Высокий мужчина с редеющими волосами и небольшими подкрученными усиками почтительно пожал руку Марии-Луизе.
— Госпожа маркиза, рад наконец-то познакомиться с вами, — бодро произнес посол Франции Андре Франсуа-Понсе. — Каково ваше первое впечатление от коллекций, представленных в других павильонах?
— Превосходно, ваше превосходительство, — ответила Мария-Луиза тоном, который должен был звучать по-светски. — Итак, мы находимся во французском павильоне, — продолжила она, обводя взглядом большой зал с колониальными трофеями животных из Африки и Азии. — Вы проделали замечательную работу!

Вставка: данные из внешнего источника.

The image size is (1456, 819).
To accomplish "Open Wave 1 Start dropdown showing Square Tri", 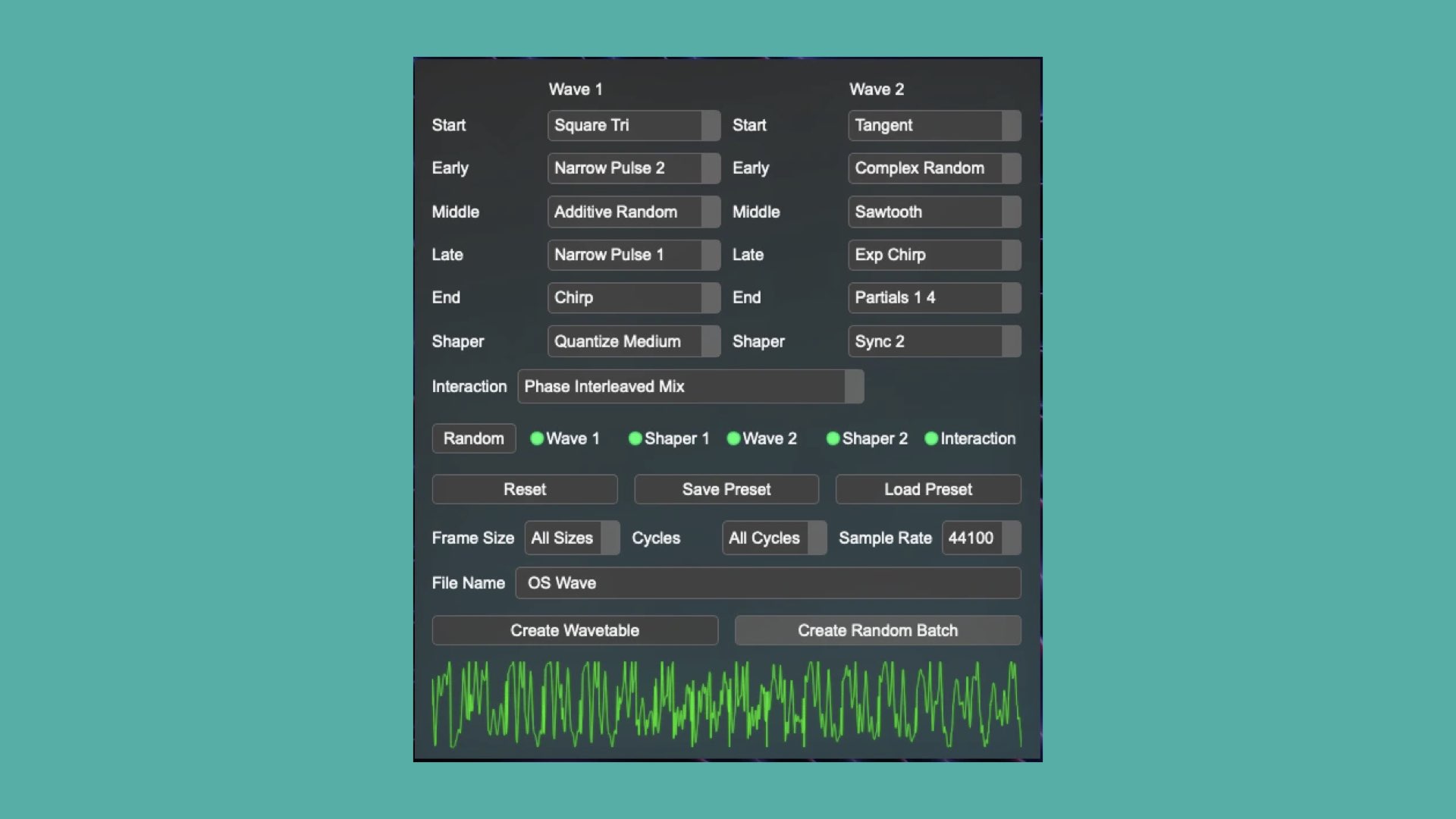I will point(633,125).
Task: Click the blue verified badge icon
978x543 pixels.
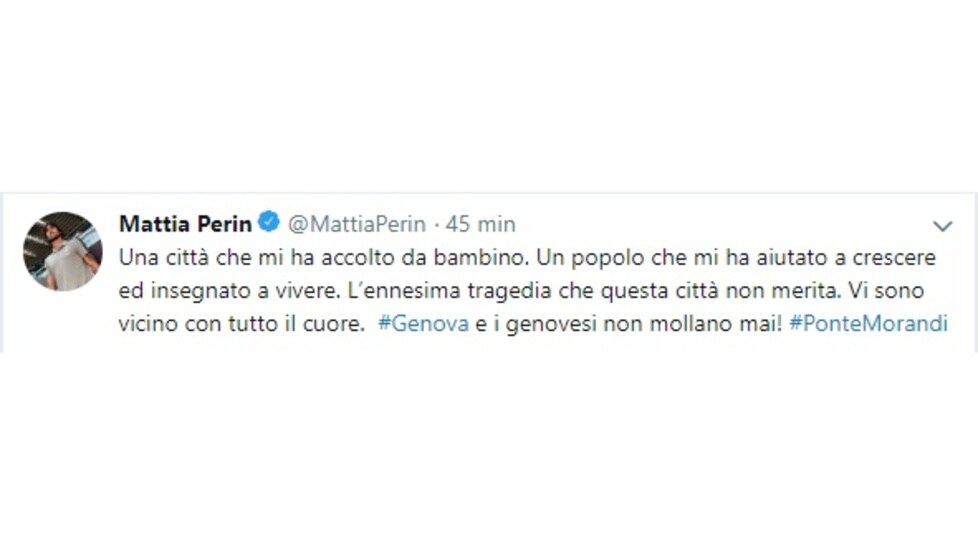Action: (269, 222)
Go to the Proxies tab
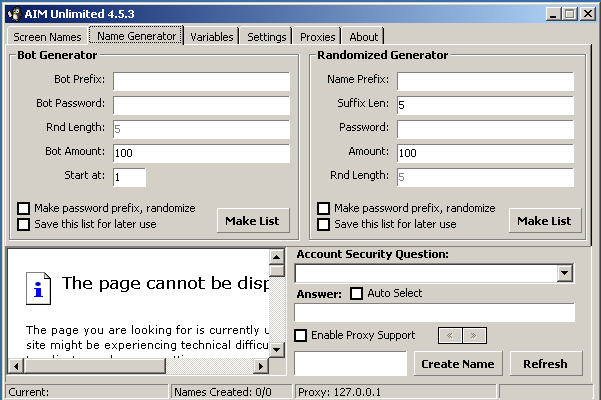 pyautogui.click(x=317, y=37)
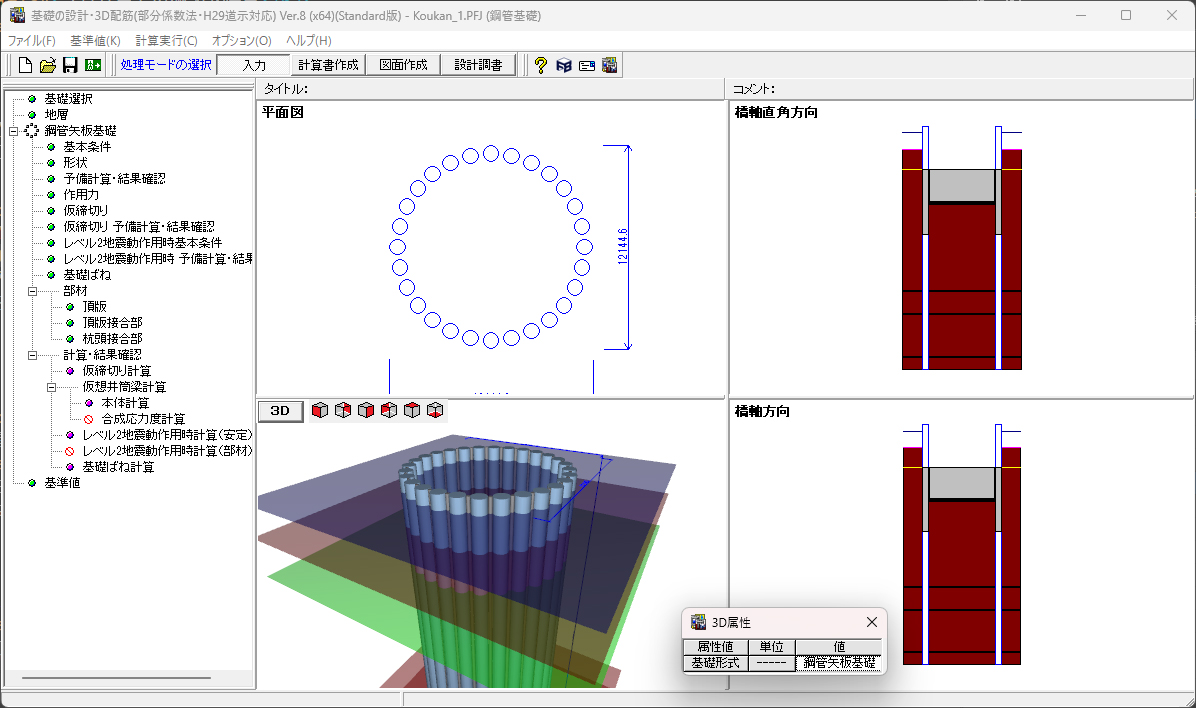
Task: Switch processing mode to 入力
Action: (254, 65)
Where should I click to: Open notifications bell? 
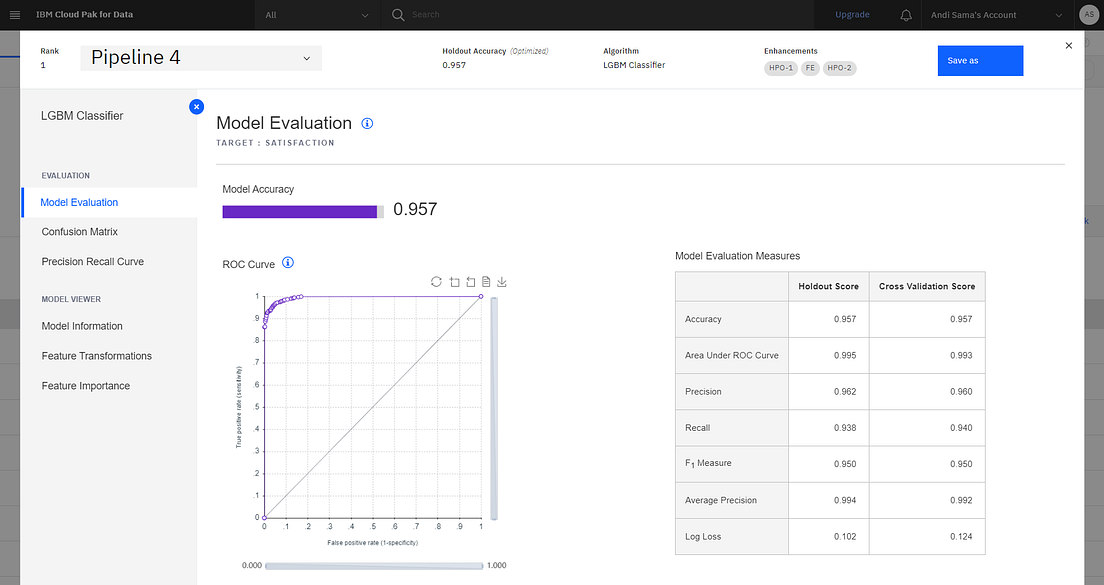point(904,14)
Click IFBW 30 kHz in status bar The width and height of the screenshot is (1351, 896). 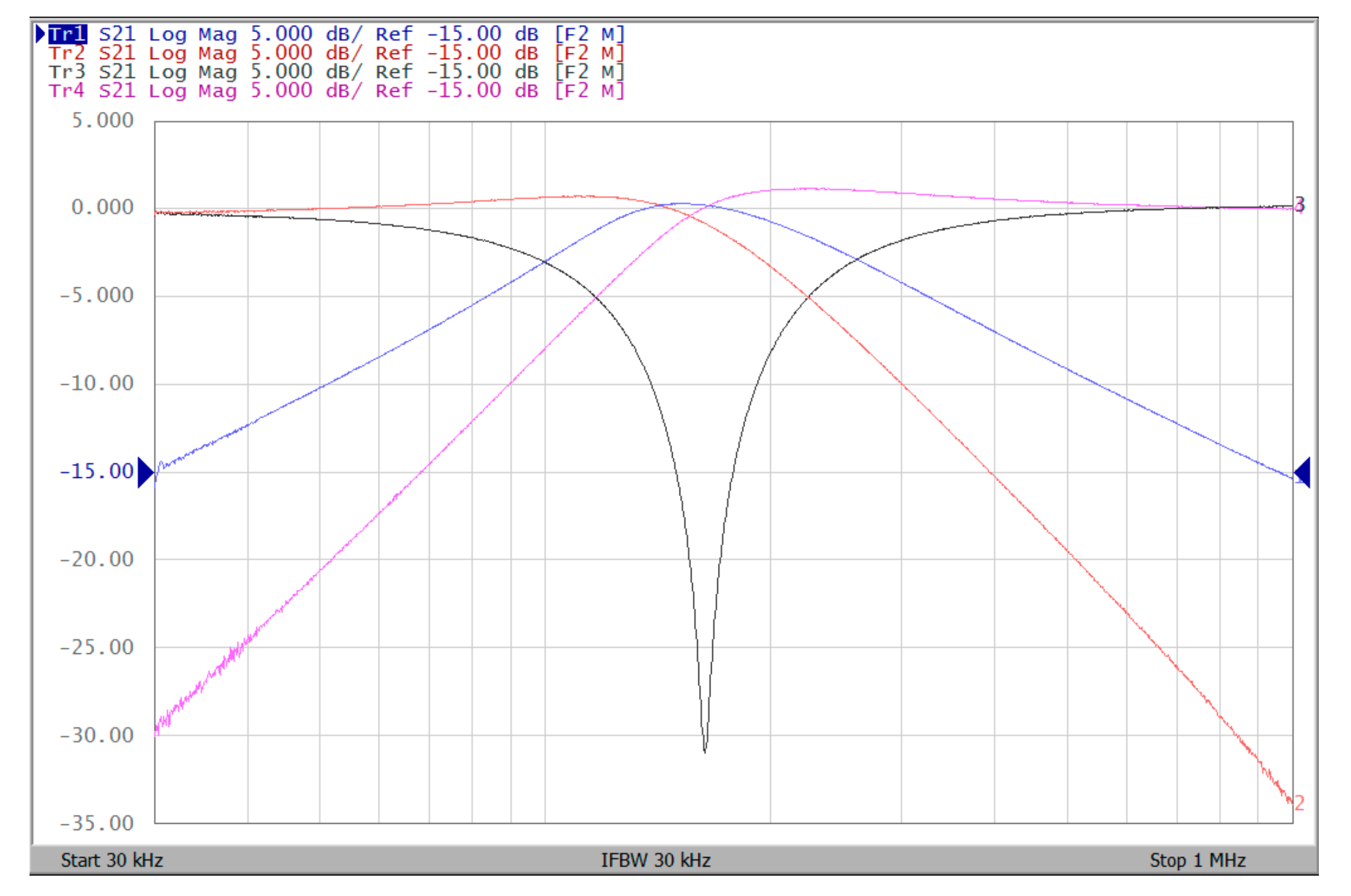655,860
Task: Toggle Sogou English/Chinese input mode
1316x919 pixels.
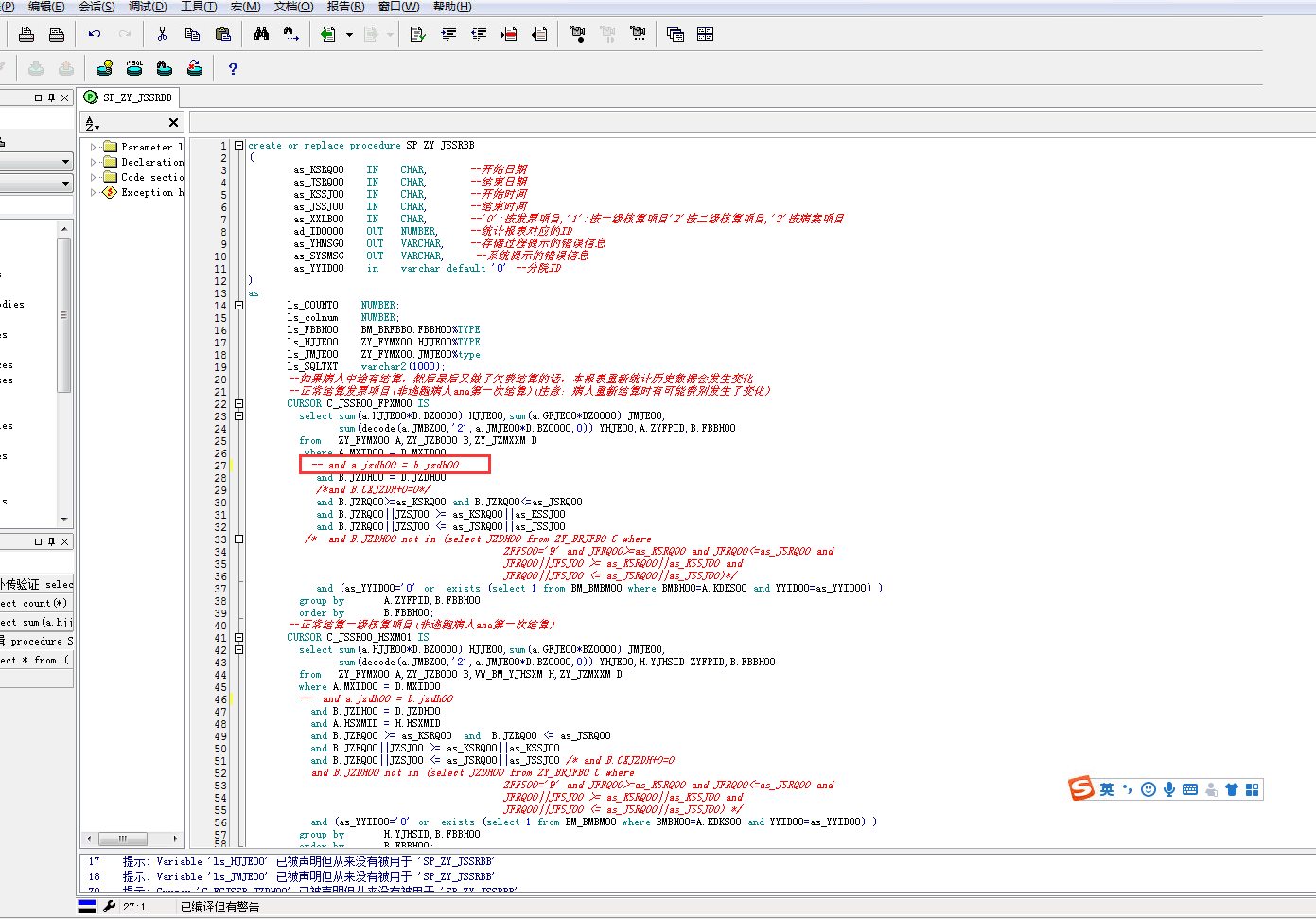Action: click(x=1106, y=789)
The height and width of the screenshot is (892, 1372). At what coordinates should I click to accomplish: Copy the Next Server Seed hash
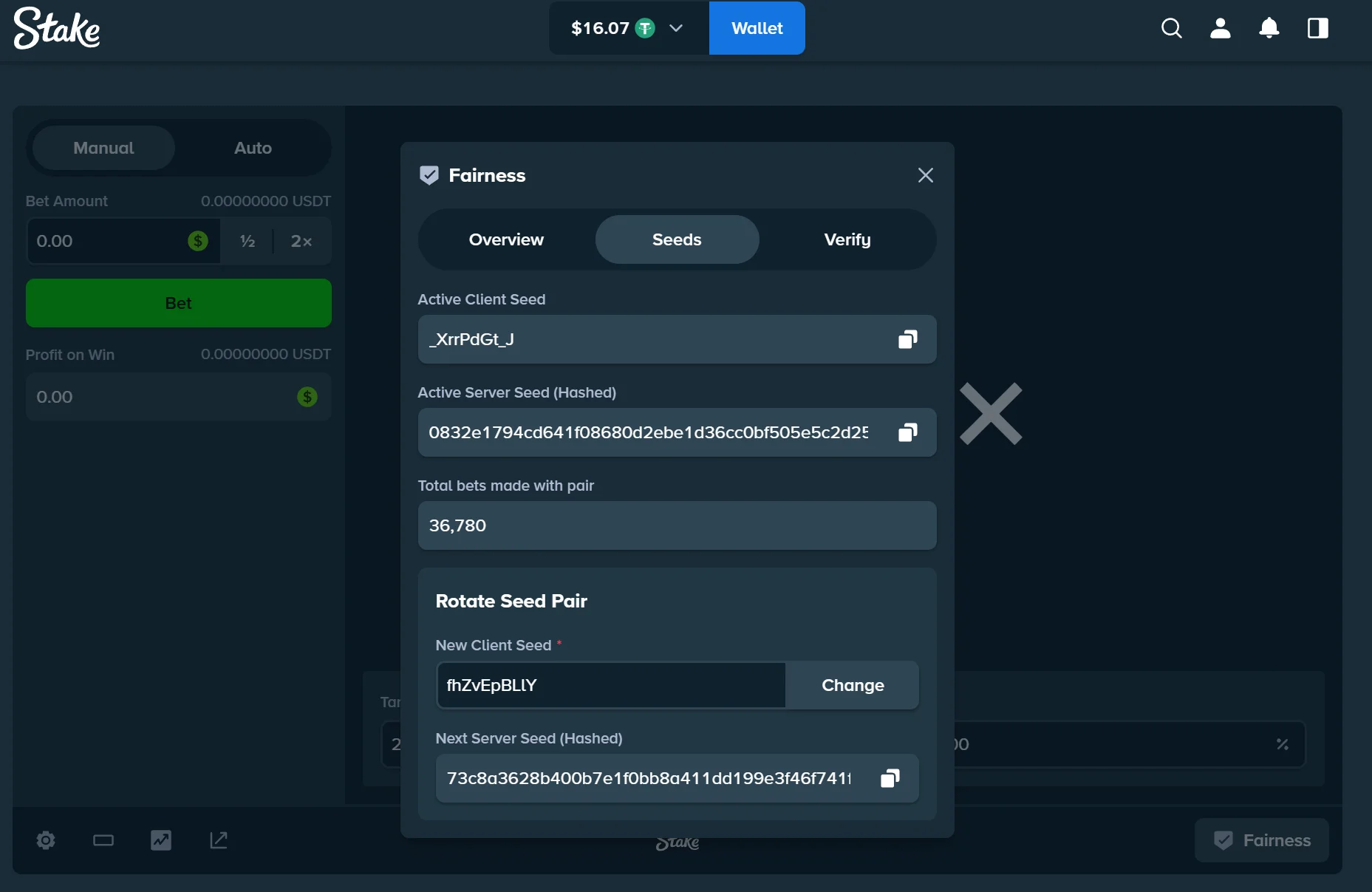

— Это я, мадам, выражаю вам признательность за ваше присутствие и ваш вклад. Кажется, презентация Французского охотничьего общества состоится послезавтра в охотничьем дворце в Груневальдском лесу, не так ли?
— Совершенно верно.
— Вот увидите, этот лес — совершенно исключительное место, во всех отношениях благоприятствующее искусству, которое вы так достойно представляете.
— Уверена, так оно и есть, ваше превосходительство, — ответила Мария-Луиза тоном скорее принужденным, чем сердечным.
В глубине ее души нетерпение, с которым она ждала этой презентации, уступило место чувству отвращения. Безумная планировка дворца, дегуманизированная экспозиция коллекций и вездесущая нацистская пропаганда вызывали у нее тошноту.